Ia berburu dengan ditemani oleh Tumang, anjing kesayangan istana. Sangkuriang tidak tahu, bahwa anjing itu adalah titisan dewa dan juga bapaknya.
Pada suatu hari Tumang tidak mau mengikuti perintahnya untuk mengejar hewan buruan. Maka anjing tersebut diusirnya ke dalam hutan.
Ketika kembali ke istana, Sangkuriang menceritakan kejadian itu pada ibunya. Bukan main marahnya Dayang Sumbi begitu mendengar cerita itu. Tanpa sengaja ia memukul kepala Sangkuriang dengan sendok nasi yang dipegangnya. Sangkuriang terluka. Ia sangat kecewa dan pergi mengembaraSetelah kejadian itu, Dayang Sumbi sangat menyesali dirinya. Ia selalu berdoa dan sangat tekun bertapa. Pada suatu ketika, para dewa memberinya sebuah hadiah. Ia akan selamanya muda dan memiliki kecantikan abadi.
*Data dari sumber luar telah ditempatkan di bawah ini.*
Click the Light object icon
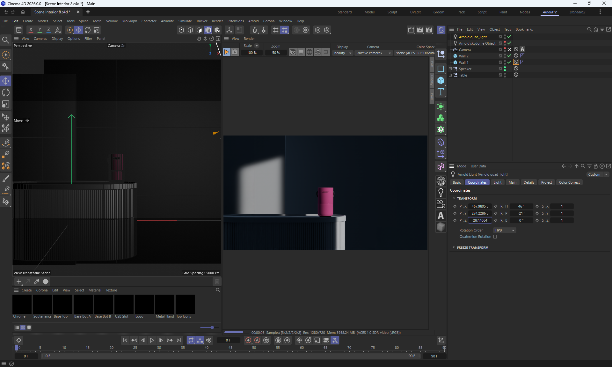 (x=441, y=193)
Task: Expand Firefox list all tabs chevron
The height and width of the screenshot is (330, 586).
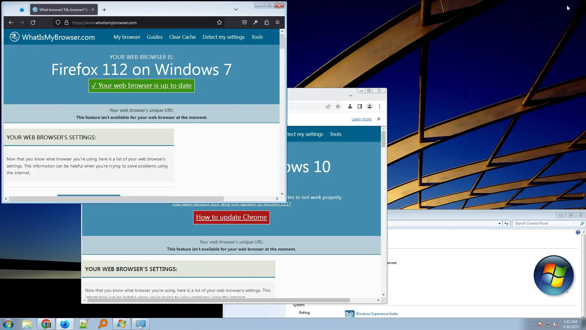Action: click(236, 9)
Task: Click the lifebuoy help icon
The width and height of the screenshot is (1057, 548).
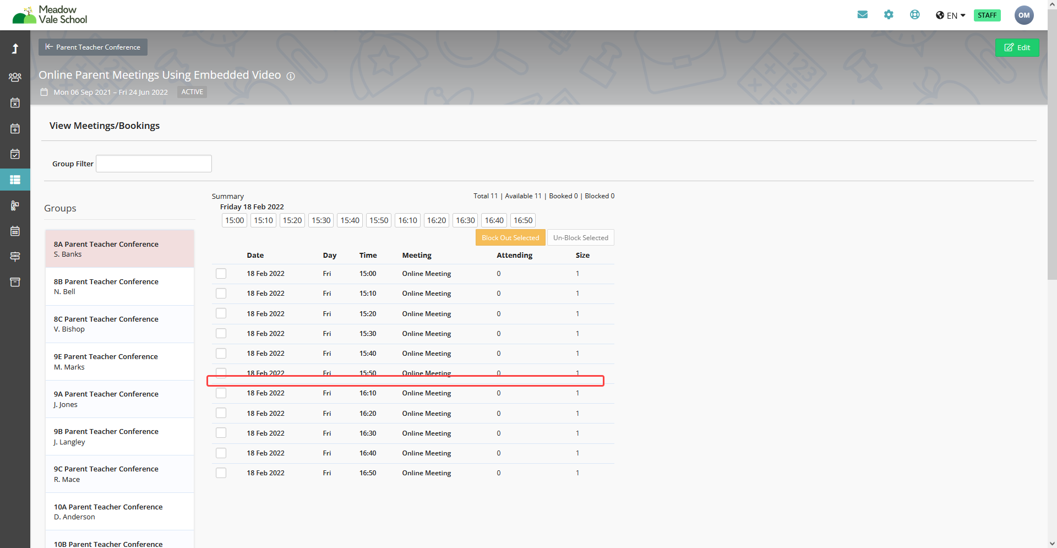Action: coord(914,15)
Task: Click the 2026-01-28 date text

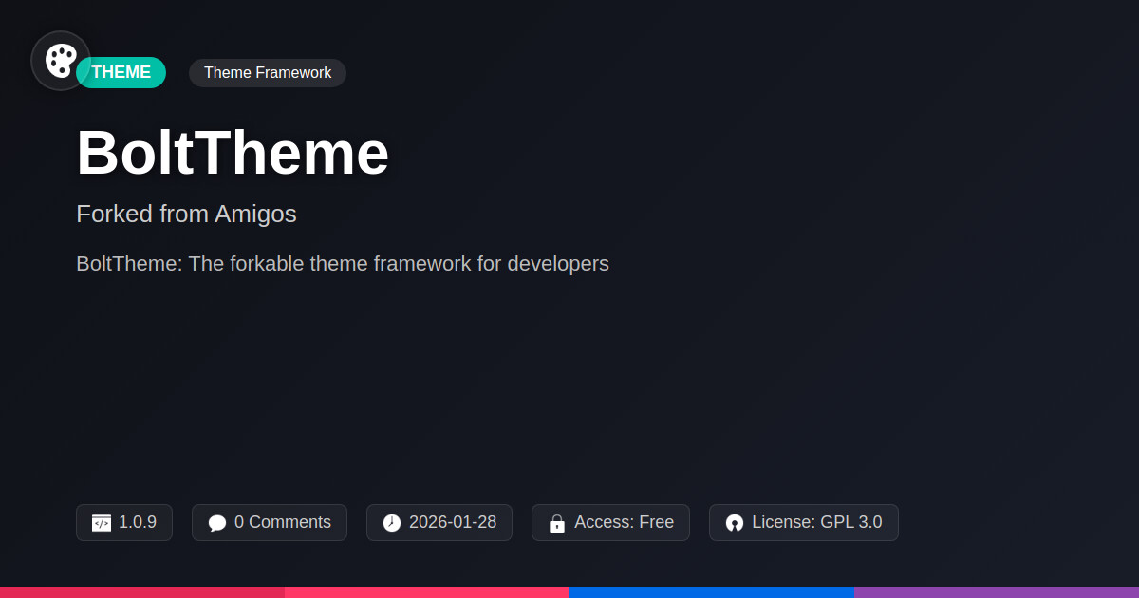Action: coord(453,522)
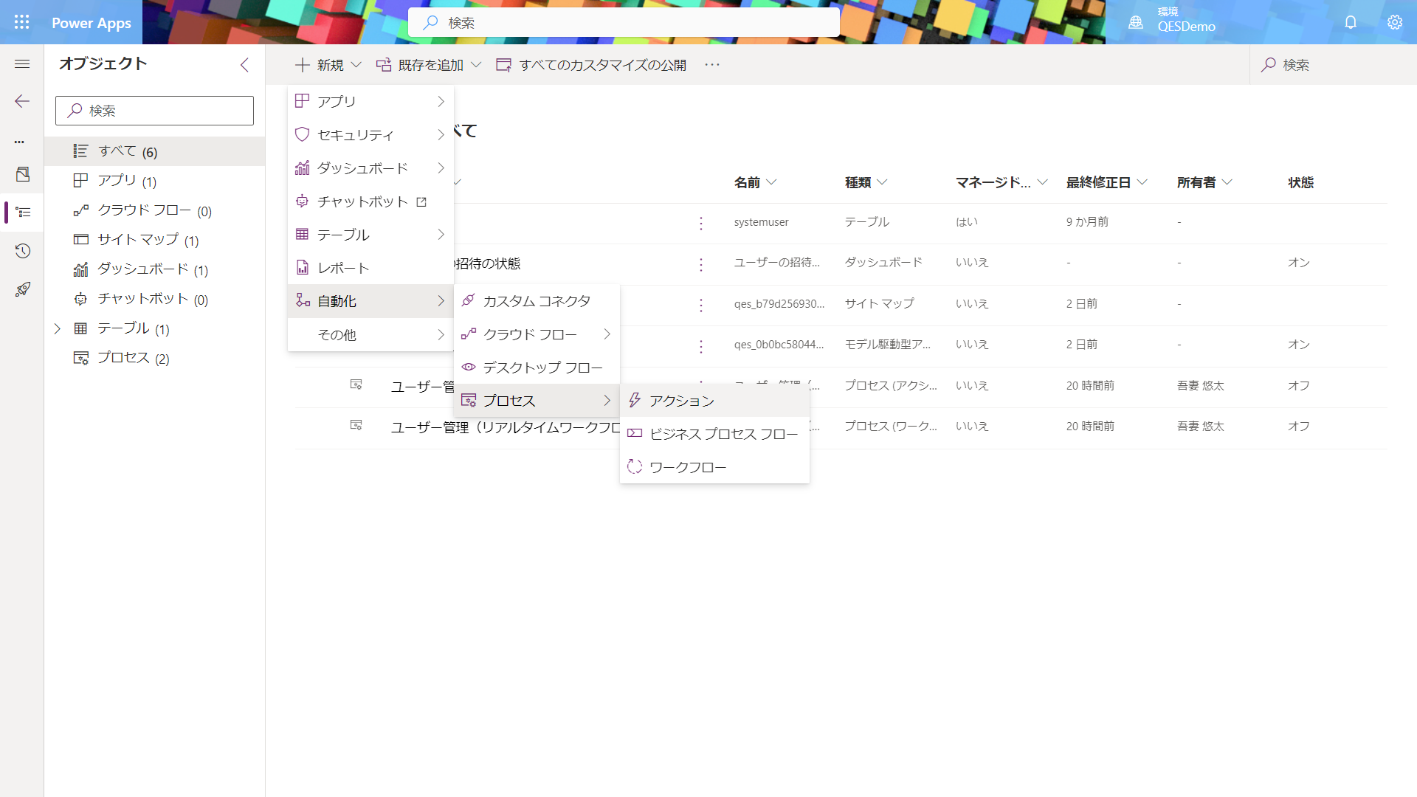
Task: Click the more commands ellipsis on the command bar
Action: pos(711,65)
Setelah bertahun-tahun mengembara, Sangkuriang akhirnya berniat untuk kembali ke tanah airnya. Sesampainya disana, kerajaan itu sudah berubah total. Disana dijumpainya seorang gadis jelita, yang tak lain adalah Dayang Sumbi. Terpesona oleh kecantikan wanita tersebut maka, Sangkuriang melamarnya. Oleh karena pemuda itu sangat tampan, Dayang Sumbi pun sangat terpesona padanya.
Pada suatu hari Sangkuriang minta pamit untuk berburu. Ia minta tolong Dayang Sumbi untuk merapikan ikat kepalanya. Alangkah terkejutnya Dayang Sumbi demi melihat bekas luka di kepala calon suaminya. Luka itu persis seperti luka anaknya yang telah pergi merantau. Setelah lama diperhatikannya, ternyata wajah pemuda itu sangat mirip dengan wajah anaknya. Ia menjadi sangat ketakutan.
Maka kemudian ia mencari daya upaya untuk menggagalkan proses peminangan itu. Ia mengajukan dua buah syarat. Pertama, ia meminta pemuda itu untuk membendung sungai Citarum. Dan kedua, ia minta Sangkuriang untuk membuat sebuah sampan besar untuk menyeberang sungai itu. Kedua syarat itu harus sudah dipenuhi sebelum fajar menyingsing.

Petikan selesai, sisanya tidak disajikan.